__Task prompt__: From the entries below, return exactly the lines beginning at the one that contains "Screen dimensions: 700x420" and ending at the one that contains "Task: Open the passive", both of them included, and only those lines.
Provided data section start
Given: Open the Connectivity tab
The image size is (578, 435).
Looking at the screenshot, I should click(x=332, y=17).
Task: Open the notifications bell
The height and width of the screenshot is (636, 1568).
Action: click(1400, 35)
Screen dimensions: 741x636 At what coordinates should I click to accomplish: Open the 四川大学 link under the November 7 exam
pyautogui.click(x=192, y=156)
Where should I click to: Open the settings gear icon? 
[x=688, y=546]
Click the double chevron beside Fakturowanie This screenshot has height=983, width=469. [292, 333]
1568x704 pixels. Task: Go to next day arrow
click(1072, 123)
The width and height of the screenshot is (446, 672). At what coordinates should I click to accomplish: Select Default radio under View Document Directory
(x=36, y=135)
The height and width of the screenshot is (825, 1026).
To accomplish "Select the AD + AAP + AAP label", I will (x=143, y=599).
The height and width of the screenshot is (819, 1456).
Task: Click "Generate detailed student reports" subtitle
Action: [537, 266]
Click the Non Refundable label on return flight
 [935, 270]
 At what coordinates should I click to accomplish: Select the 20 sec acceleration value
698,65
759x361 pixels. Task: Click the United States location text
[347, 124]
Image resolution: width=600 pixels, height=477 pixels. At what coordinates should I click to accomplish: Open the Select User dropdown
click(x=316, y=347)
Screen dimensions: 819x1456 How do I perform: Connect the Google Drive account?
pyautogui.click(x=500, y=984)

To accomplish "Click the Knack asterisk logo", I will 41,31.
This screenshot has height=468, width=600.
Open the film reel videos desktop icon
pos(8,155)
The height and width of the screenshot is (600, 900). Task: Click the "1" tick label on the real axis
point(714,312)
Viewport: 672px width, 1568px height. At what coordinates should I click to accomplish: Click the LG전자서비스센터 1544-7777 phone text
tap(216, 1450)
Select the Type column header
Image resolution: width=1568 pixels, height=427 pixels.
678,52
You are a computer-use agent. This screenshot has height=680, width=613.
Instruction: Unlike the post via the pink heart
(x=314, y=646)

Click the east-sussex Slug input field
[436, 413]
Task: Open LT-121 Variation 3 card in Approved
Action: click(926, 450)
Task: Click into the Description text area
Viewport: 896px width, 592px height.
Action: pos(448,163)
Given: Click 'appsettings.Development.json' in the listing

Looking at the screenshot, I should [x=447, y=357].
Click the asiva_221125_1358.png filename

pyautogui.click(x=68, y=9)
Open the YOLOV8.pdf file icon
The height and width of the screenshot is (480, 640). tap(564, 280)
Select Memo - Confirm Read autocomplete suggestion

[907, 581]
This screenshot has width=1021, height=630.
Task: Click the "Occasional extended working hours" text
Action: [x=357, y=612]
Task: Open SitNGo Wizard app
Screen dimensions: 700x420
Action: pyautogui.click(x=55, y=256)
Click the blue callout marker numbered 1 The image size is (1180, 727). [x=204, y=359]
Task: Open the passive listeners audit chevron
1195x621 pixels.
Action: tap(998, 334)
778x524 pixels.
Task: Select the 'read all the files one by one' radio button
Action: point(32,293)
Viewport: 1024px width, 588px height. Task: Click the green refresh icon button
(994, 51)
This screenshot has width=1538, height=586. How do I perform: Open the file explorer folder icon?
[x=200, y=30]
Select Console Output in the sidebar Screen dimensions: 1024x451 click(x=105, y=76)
Provided data section end
__Problem solution__:
Screen dimensions: 700x420
Action: pyautogui.click(x=55, y=256)
Click the blue callout marker numbered 1 The image size is (1180, 727). [x=204, y=359]
Task: Open the passive listeners audit chevron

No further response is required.